Artist Statement

These photographs were made between 2001 and 2008 and come from three series of works.

The Edge series finds people or things in vast spaces of waters or sky, sometimes at an edge and sometimes seemingly lost – both in their spaces as well as in the picture’s space.  The waters are the flood plain of the Ganges and Yamuna Rivers in India, Cape Cod Bay, and the Reflecting Pool in Washington, DC.

The Street Art series was captured on the roads of Boston and Cape Cod.  Metallic fragments with stunning colors appeared on curbs and nearby.

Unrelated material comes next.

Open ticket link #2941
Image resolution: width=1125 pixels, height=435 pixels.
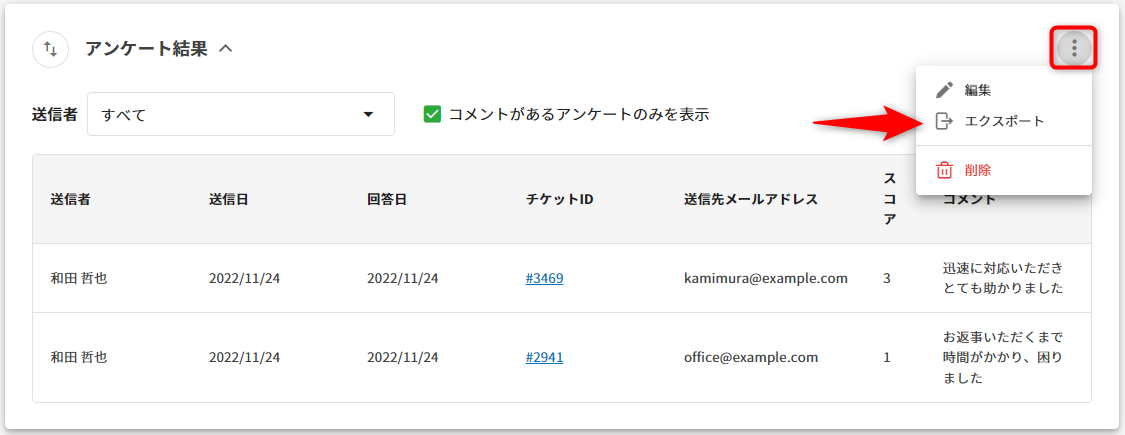tap(544, 357)
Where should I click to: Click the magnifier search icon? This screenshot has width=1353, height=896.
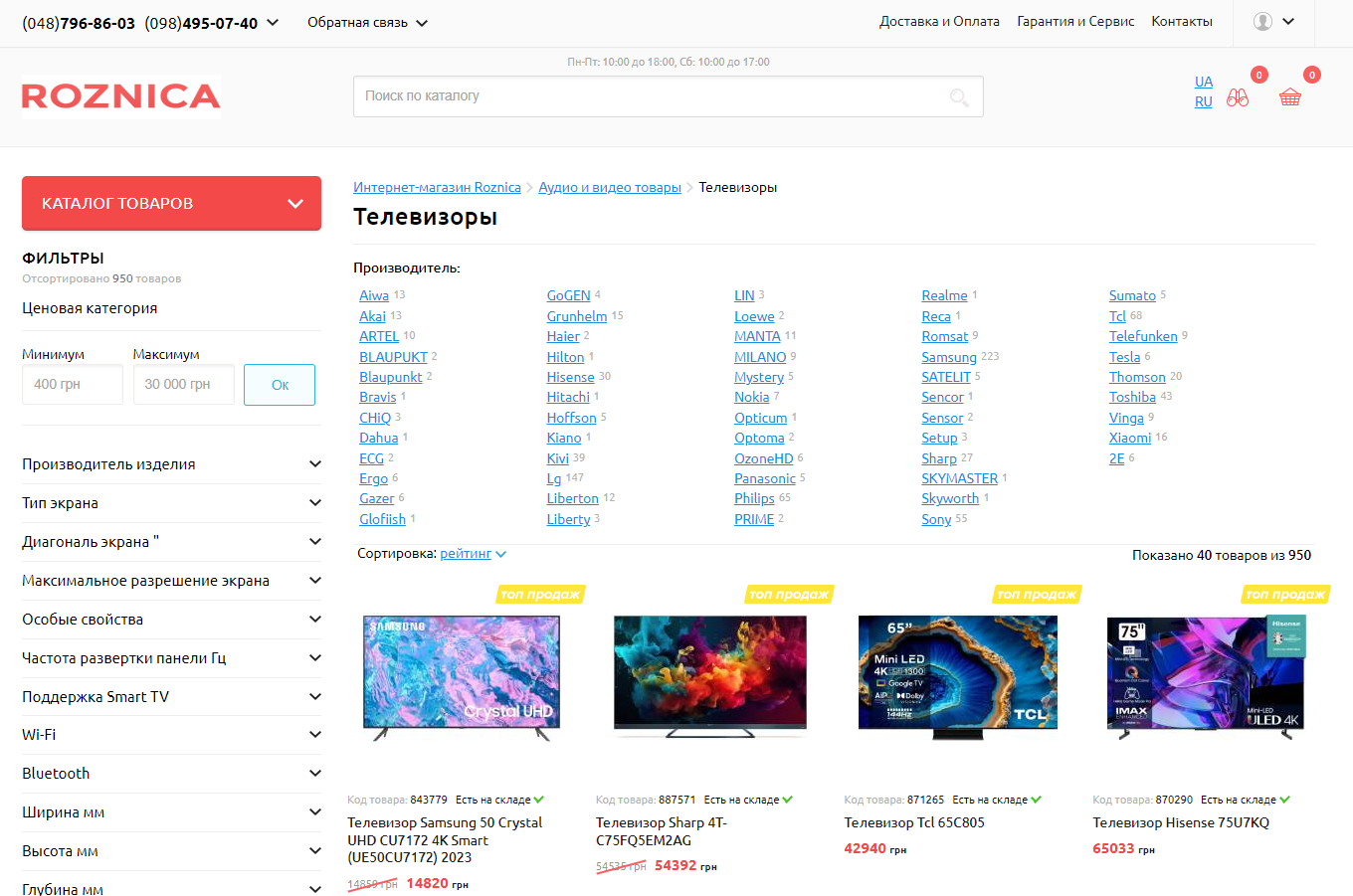tap(959, 96)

On the surfaces of roads, cracks were found that had been beautifully repaired by obviously talented tarbrush-wielding crews of municipal worker-artists, and their artwork plays with primitive petroglyph forms and animal or human shape suggestions.  Occasional still-lifes were also found, fully arranged, on the roads, composed of rocks and tree twigs.

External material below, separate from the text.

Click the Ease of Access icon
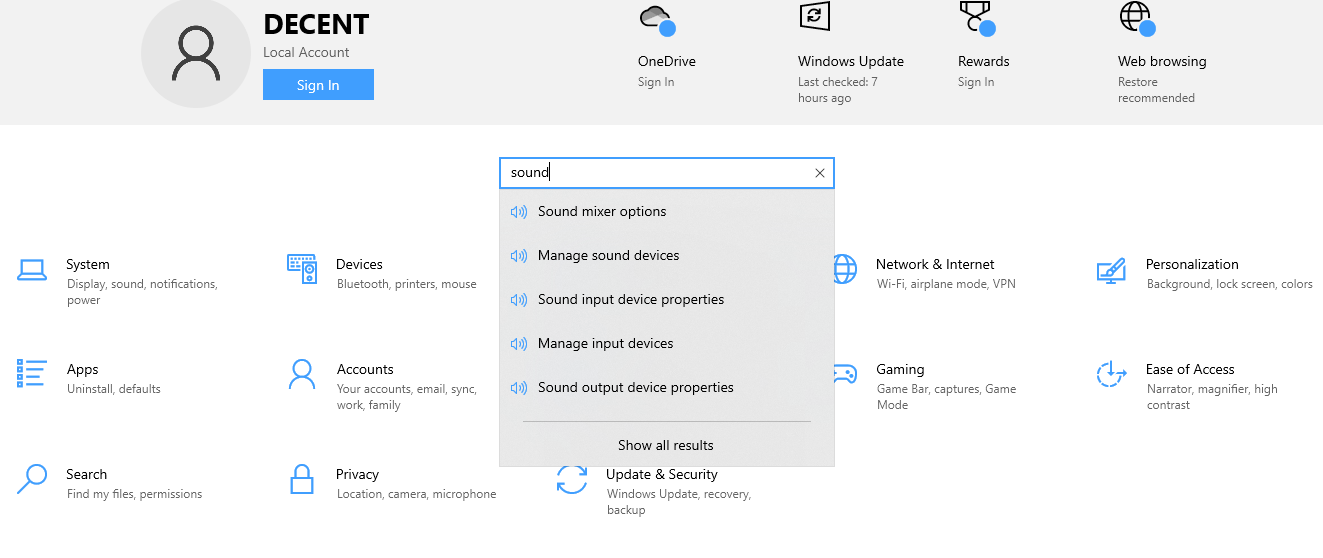This screenshot has height=558, width=1323. (1111, 375)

The Rorschach series is mainly images of dead twigs and leaves.  Color and mid tones have been removed and we are left with only gestures, forms and suggestions for our visual play.

Technical Note: All images were digital captures with the exception of the Monks Above the Ganges, which was scanned from a Fujichrome transparency.  They are all archival inkjet prints done on Hahnemuhle Photo Rag or Epson Velvet Fine Art papers, using Epson printers with K3 ink sets.

Biographical Information

Donald Morgan, PsyD

John Cage said that if you have a heartbeat, you are a musician. I have eyes that have always worked, thankfully, and have always been a visual artist. I spent my young years drawing, but then discovered that photography was a lot easier and I could play with more gadgets, so my entire adolescence was, seemingly, spent in darkrooms and making pictures. I worked in the photo industry as a darkroom technician, printer and occasional event photographer during high school and college, but my professional path has been as a psychologist. I am the director of the Psychological Services Clinic at Rutgers GSAPP, and I teach and supervise students in the doctoral programs. I also have a psychotherapy and biofeedback practice.

I have studied and practiced yoga and the Buddhist dharma for many years, and it might be said that my photographs reflect another of John Cage’s admonitions to artists – I think of it as his Zen perspective – “There’s not enough nothing in it.” It seems to guide my way of looking at the world and making images.

I have been fortunate to study with, and learn from, two superb teachers at the Visual Arts Center of New Jersey in Summit – Jay Seldin, a master fine art photographer and printmaker, and Don Polzo who has an extraordinary command of Photoshop, Lightroom, and the entire digital realm.  I am grateful for the help they have given me.